E Greta allora? Lei poteva, anzi doveva, andarsene sola di notte? “Che
crepasse!” Sembrava dire implicitamente la dolce mammina. Che imbarazzo! Non
seppe spiegarsi. Lei se ne andò da sola e il flirt si raffreddò sul nascere.
Uno dopo
l’altro, il suo animo aveva disceso i gradini della resa e del risentimento che
ora lo agitava.
Girò intorno
alla scrivania e si sedette nella spigolosa poltrona a trono. La madre l'aveva
lasciata discosta, un po' obliqua, quando aveva smesso di lavorare. Era così
pesante che era più comodo così, pronta ad accoglierla l'indomani.
Le mani
afferrarono i pomoli dei braccioli. Il potere delle decisioni prese, col culo
su quel sedile, penetrò dai pomoli ai palmi e poi su, attraverso polsi,
braccia, spalle, per risalire lungo la nuca al cervello e scendere coi dorsali
al chakra Mulandhara. Sì, avete capito bene: avvertì risvegliarsi un eccitamento dietro la patta. Si sentì su di giri. Avrebbe smesso di subire.

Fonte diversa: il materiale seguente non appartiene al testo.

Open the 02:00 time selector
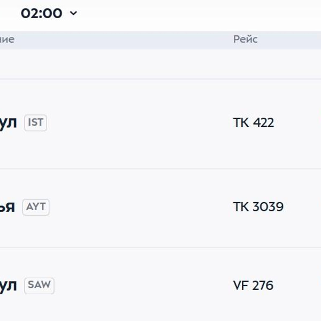Image resolution: width=321 pixels, height=321 pixels. (42, 13)
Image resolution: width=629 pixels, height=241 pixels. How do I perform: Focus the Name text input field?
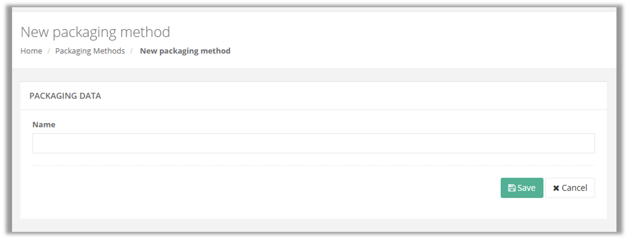click(313, 143)
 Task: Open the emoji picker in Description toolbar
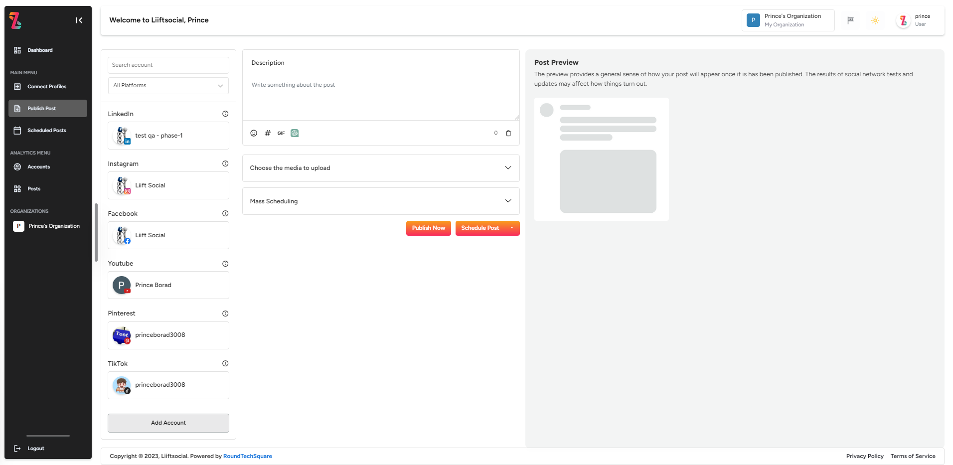254,133
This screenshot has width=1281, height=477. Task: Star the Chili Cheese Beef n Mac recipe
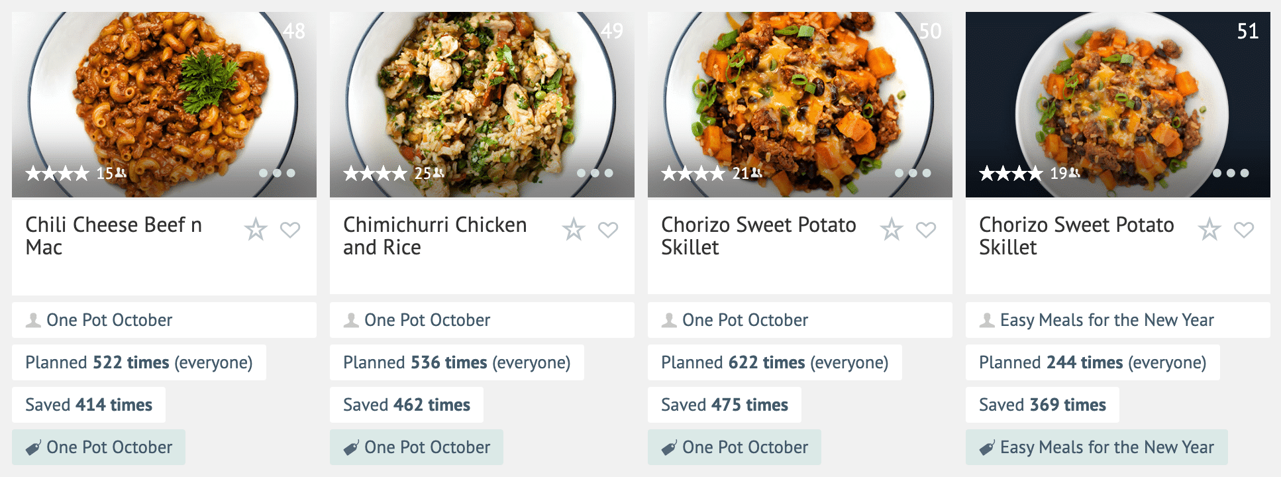coord(256,229)
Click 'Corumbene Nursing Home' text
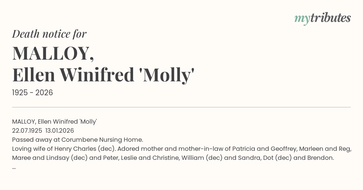The width and height of the screenshot is (363, 190). [102, 140]
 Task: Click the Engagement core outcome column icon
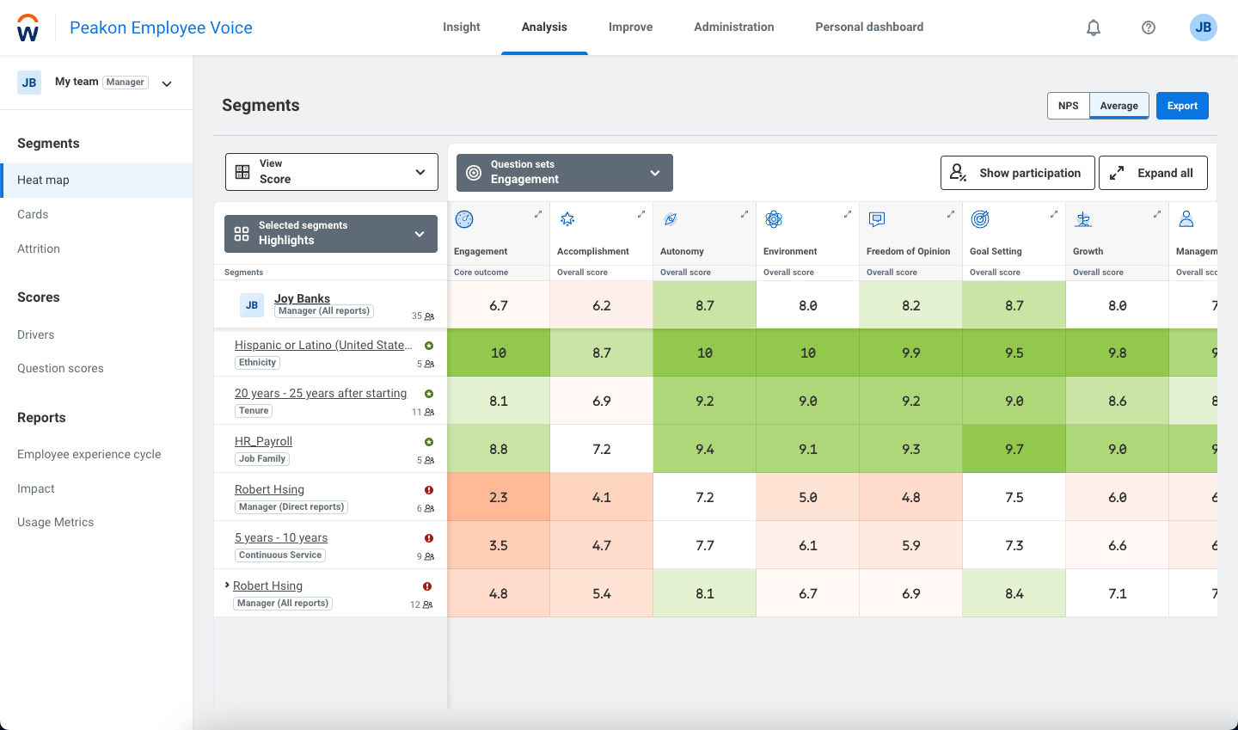[x=464, y=219]
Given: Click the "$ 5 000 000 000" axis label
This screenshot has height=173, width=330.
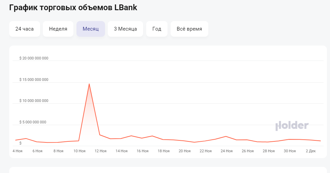Looking at the screenshot, I should 33,122.
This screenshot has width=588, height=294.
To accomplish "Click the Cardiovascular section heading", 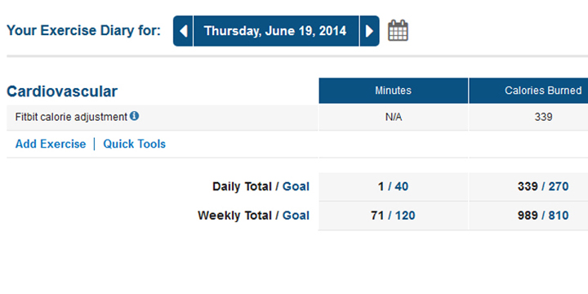I will pos(62,91).
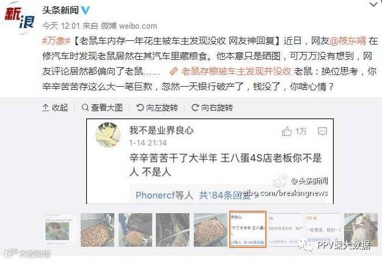Rotate image right with 向右旋转
This screenshot has height=262, width=382.
coord(213,107)
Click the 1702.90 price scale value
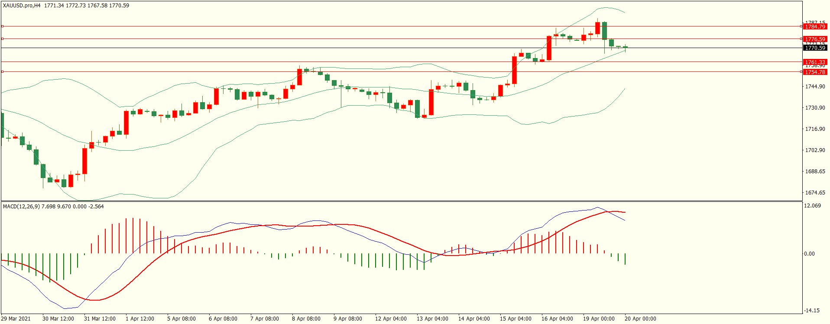The width and height of the screenshot is (830, 324). (x=815, y=150)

"Allora è fatta. La decisione è presa."
Il
tagliacarte era lì davanti ai vecchi calamai mai usati. Tutto in ordine. L'
ordine di Lei, il vecchio ordine. Serrò i denti. Afferrò il manico con la mano
guantata e strinse il pugno fino a farsi male.
Tornò in
piedi e si mosse lento verso lo stretto letto a baldacchino. Gli fece venire in
mente la stravagante e metaforica stanza monastica di D'Annunzio. “Uccidere il
vate, salvare l'Italia dalla sciagura. Prendere il potere proletario”, pensò.
Lei era
sempre lì inerme e ronfante. Avrebbe potuto quasi crederla inoffensiva, fragile
e innocente. Sul pesante comodino di legno intarsiato, con lo sportello basso
che aveva custodito gli orinali della famiglia, navigava e galleggiava nella
tazza di Limoges la dentiera. Sul marmo due scatole di medicinali, una
pettinessa con un filo grigiastro intrecciato, una lampada con abat-jour in
vetro verde.
Ancora un
ronfo, un altro, un altro ... Il tempo
era contro di lui. Cominciò a sentire il tic tic del piccolo orologio di ferro
smaltato semisepolto dai farmaci. Poi sentì le pulsazioni del suo stesso cuore:
vuo, vuo, vuo ... un soffio ripetuto lungo il collo e alle tempie.
Vuo, vuo,
no, no, no ....
Si irrigidì,
digrignò i denti rumorosamente, strinse forte il pugno guantato che impugnava
l'arma e con un grido ...
se la immerse nella bocca dello stomaco a cercare il proprio cuore disperato.